April 07, 2023 Founders Note 011

011: I Dream of Sleep

Sometimes, when I’m struggling to fall asleep, I imagine what my life would be like if I won the lottery. I think about the logistics: Tell no one; hire the right attorney; do whatever it takes to remain anonymous; wait a year before making any huge purchases; and, obviously, take the lump sum. I imagine the excitement and freedom of being supremely privileged, unburdened by need or want. (This fantasy does not concern itself with the cultural narrative of everything going to shit for the winner – no, it’s all upside for me!) I imagine what I’d do with the money: secretly deposit huge sums in friends’ accounts, establish a luxury wellness resort for rescue dogs, see every corner of the world, and, of course, never fly commercial again. It’s my version of counting sheep. 

For as long as I can remember, sleep hasn’t been easy for me. I’ve struggled with falling asleep, staying asleep, and most importantly, feeling rested in the morning. Most days, sleep is something I both look forward to and approach cautiously, like meeting a new dog for the first time – is this thing going to be a wiggly love bug or Cujo?

I’ve met with sleep therapists and sleep doctors who taught me the basics of sleep hygiene, which, it turns out, is not about taking a shower before bed, but the healthy ways to orient oneself to sleep, like: stick to a consistent schedule even on the weekends, get off screens a few hours before bed, don’t do non-sleep things in bed (save sex), and create a wind-down ritual. But, as my mom tells me, “knowing and doing are two different things,” and that’s been true for how I’ve historically (and tragically) approached sleep. 

Sleep appears simple, easy, a passive act. How have I managed to make doing nothing so damn hard? 

My biggest challenge has been nonrestorative sleep (NRS), not feeling rested even after a solid eight to ten hours.
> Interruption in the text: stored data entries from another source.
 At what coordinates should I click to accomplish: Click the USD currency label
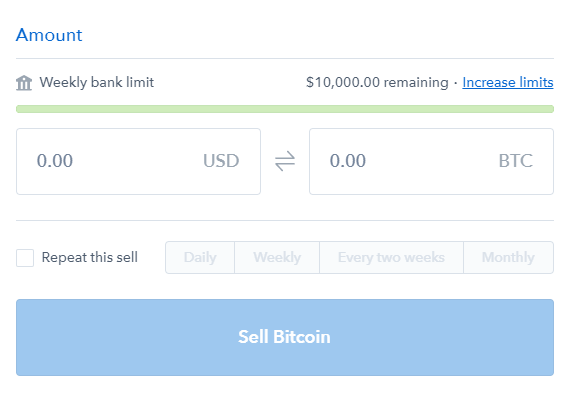(x=221, y=161)
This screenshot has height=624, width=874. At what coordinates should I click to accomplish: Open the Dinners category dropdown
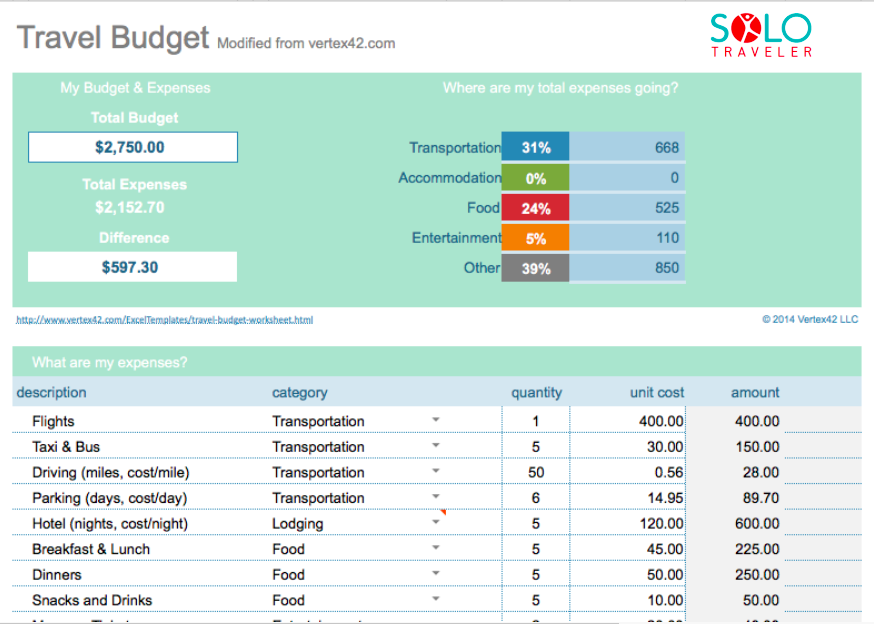[436, 574]
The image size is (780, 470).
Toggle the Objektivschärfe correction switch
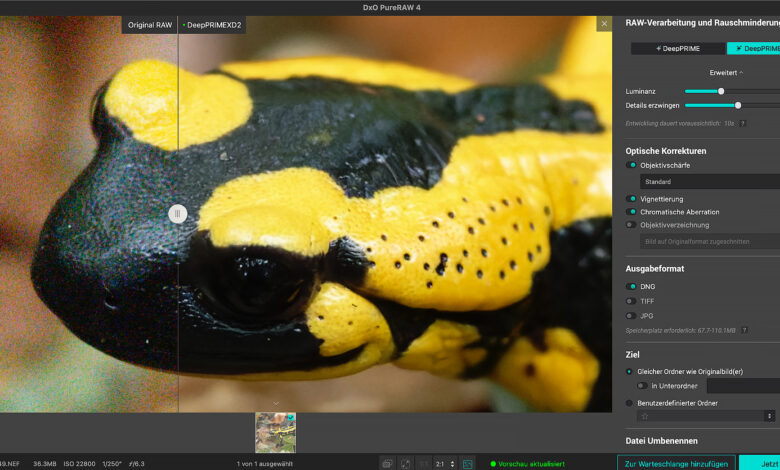click(x=631, y=165)
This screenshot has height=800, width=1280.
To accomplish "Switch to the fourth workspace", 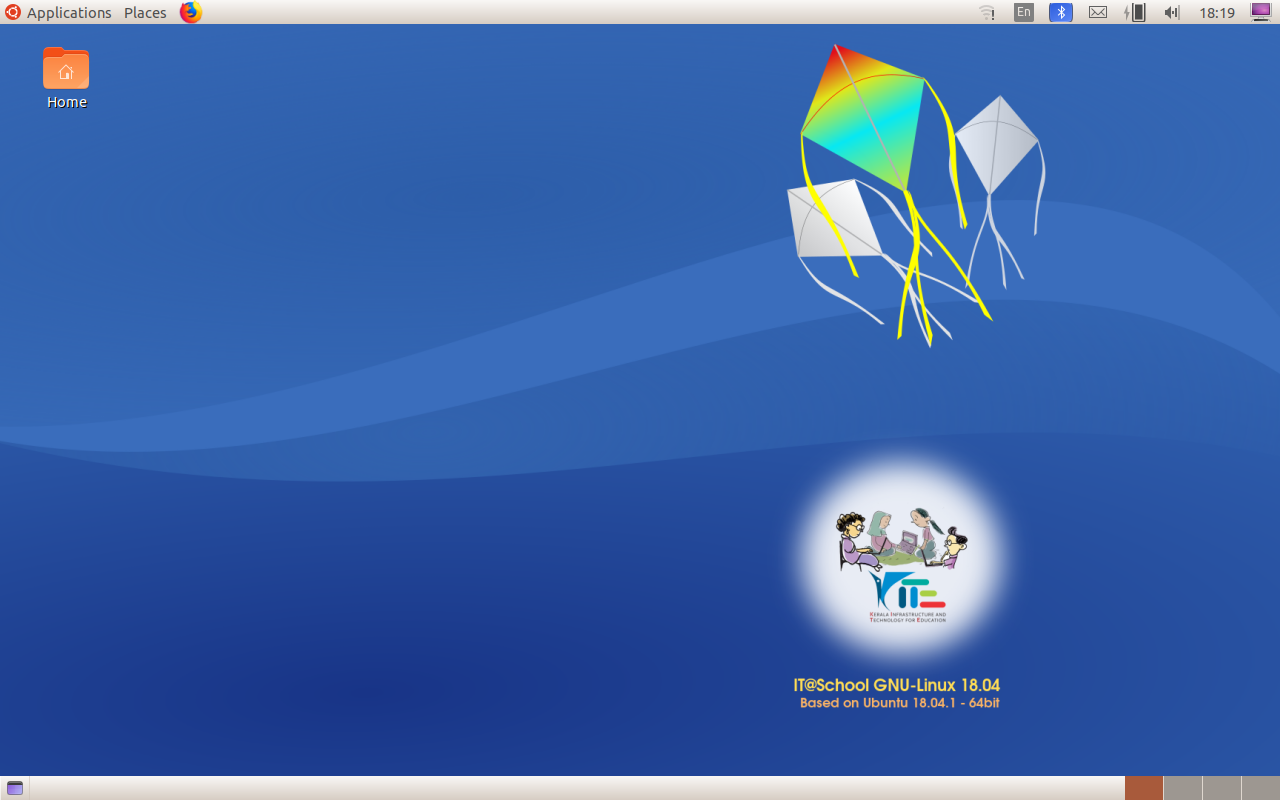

One of the more frustrating effects of struggling with sleep is that it’s the precursor to struggling with being awake. So, my sleep doc attempted to work backwards through that equation and prescribed a stimulant to help me feel more awake during the day. This stimulant was supposed to make-up for what my sleep wasn’t doing naturally. I was told it’s the drug soldiers take at war to stay alert and to ease into the medication – start with half a pill and build to two. The next day, excited to finally be fully awake, I jumped straight to the two-pill dose and somehow managed a two-hour nap thereafter. I’d be a lousy soldier.

I’ve experimented with caffeine cessation, CBD drinks, Andrew Huberman’s supplement routine, meditation, wearables, cooling mattress pads, blue light blocking glasses, cushy pillow tops, eye masks, and spent the first six weeks of 2023 sleeping on the living room couch, convinced it better contoured to my body and was therefore a better option. I’ve sought relief from NyQuil, Trazadone, and a short trial of an Ambien-like drug that caused me to reply to a difficult business email in the middle of the night with an instruction to “fuck off.” (I later learned that, when taking this Ambien-like drug, some people wake up in the middle of the night and impulsively shop, commit crimes, or fire-off emails saying what they really want to say, all of which would have been good for me to know prior to taking the drug. I just assumed I’d tragically morphed into a truculent asshole.) Better to be sleepy than an asshole.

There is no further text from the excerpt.